Health service chief Amanda Pritchard gives LSBU lecture on NHS future
NHS England Chief Executive Amanda Pritchard gave a lecture about the future of the health service at London South Bank University (LSBU) on Wednesday (February 7).
She was speaking to staff, students and guests during the first of part of a series of talks with leading UK figures being arranged by LSBU’s Chancellor Sir Simon Hughes.
During the lecture, Amanda Pritchard spoke about the importance of the links between the NHS and universities such as LSBU in training more nurses, adding that the health service will continue to expand as more people live longer.
“London South Bank University trains around a quarter of the nurses in London every year, and we are going to need a lot more of them,” she said. “And not just nurses, healthcare professionals of all types, so the partnership between the NHS and institutions like this couldn’t be more important.”
Amanda also praised the LSBU health project which trained barbers in London to measure and give advice about blood pressure to their customers.
“LSBU is proud to be one of the biggest and most valued providers in England of people to work in our vital and much-loved National Health Service,” said the university’s chancellor Sir Simon Hughes.
“We hear today’s loud and clear call from the NHS Chief Executive to LSBU and to other institutes of higher education.
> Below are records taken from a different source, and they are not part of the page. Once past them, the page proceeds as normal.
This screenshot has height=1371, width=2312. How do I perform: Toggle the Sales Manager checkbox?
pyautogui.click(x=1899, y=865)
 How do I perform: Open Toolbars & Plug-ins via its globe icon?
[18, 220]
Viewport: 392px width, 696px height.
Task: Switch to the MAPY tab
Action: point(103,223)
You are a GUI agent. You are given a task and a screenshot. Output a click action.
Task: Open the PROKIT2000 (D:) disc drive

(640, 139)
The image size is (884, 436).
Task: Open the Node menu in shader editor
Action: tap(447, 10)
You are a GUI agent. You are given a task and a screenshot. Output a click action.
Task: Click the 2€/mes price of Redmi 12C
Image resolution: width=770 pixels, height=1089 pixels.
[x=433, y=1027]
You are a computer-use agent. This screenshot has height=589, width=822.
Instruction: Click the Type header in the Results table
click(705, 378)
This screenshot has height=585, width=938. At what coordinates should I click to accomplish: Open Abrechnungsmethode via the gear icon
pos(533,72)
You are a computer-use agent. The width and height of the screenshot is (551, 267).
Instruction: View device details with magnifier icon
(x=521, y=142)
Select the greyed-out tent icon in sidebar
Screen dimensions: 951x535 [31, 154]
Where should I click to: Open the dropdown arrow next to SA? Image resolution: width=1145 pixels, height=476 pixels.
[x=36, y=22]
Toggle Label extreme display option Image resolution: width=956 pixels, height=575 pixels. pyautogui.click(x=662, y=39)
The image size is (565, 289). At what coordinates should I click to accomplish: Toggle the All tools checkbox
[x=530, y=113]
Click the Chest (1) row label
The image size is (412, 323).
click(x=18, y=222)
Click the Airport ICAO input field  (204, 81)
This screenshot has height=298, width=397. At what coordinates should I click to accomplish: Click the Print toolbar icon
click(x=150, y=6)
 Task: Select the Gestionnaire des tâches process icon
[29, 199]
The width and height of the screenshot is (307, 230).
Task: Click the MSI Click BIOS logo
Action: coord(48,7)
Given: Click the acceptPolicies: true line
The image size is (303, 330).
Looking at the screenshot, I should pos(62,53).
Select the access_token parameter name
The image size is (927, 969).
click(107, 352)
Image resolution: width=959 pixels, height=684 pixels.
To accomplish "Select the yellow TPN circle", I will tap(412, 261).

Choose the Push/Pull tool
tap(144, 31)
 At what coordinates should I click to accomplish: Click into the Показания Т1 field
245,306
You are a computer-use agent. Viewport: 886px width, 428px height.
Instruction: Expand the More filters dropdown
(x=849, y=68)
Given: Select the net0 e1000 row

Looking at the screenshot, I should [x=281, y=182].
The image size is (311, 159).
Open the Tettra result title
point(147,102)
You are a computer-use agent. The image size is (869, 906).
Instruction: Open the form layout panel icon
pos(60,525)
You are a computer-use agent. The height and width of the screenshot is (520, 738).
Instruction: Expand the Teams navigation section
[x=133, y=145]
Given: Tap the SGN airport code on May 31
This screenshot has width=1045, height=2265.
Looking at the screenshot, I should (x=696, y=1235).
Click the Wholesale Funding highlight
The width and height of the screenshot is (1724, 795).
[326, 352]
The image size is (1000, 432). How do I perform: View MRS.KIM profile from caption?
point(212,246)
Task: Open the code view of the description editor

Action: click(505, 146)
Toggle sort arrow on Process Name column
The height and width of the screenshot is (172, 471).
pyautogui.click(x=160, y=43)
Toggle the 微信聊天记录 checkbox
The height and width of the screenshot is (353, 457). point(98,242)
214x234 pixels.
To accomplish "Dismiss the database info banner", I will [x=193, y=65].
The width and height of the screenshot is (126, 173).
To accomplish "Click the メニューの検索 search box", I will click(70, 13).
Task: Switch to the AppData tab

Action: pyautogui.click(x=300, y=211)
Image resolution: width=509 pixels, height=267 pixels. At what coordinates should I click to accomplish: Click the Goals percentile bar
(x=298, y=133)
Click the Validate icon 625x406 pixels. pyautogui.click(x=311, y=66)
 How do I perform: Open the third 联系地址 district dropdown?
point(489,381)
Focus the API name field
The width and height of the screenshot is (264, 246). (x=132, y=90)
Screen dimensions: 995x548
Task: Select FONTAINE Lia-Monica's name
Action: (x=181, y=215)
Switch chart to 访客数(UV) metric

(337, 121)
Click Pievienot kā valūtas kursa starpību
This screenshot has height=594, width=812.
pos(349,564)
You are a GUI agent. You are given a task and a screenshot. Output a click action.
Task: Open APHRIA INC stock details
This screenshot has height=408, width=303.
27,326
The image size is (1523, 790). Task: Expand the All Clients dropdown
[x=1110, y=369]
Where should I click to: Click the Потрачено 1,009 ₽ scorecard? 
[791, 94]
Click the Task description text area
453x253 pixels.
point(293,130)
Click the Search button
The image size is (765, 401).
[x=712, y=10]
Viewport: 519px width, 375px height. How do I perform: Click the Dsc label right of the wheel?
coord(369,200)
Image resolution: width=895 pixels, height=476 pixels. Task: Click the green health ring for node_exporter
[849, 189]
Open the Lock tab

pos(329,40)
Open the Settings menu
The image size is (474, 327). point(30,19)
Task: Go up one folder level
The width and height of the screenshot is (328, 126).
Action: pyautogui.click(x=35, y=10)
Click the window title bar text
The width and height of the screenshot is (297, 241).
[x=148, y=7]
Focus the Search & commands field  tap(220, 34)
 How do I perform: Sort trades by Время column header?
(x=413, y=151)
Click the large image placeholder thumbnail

To meet ever growing demand, all our communities and our NHS need major increases in the numbers of nurses, midwives and many allied and community health and other social care professionals.”
“Today, on behalf of our great university, I commit LSBU to a growing partnership with the NHS and for LSBU to prepare and train more and more students to be the professionals joining, working and staying in our NHS in the years ahead,” he added.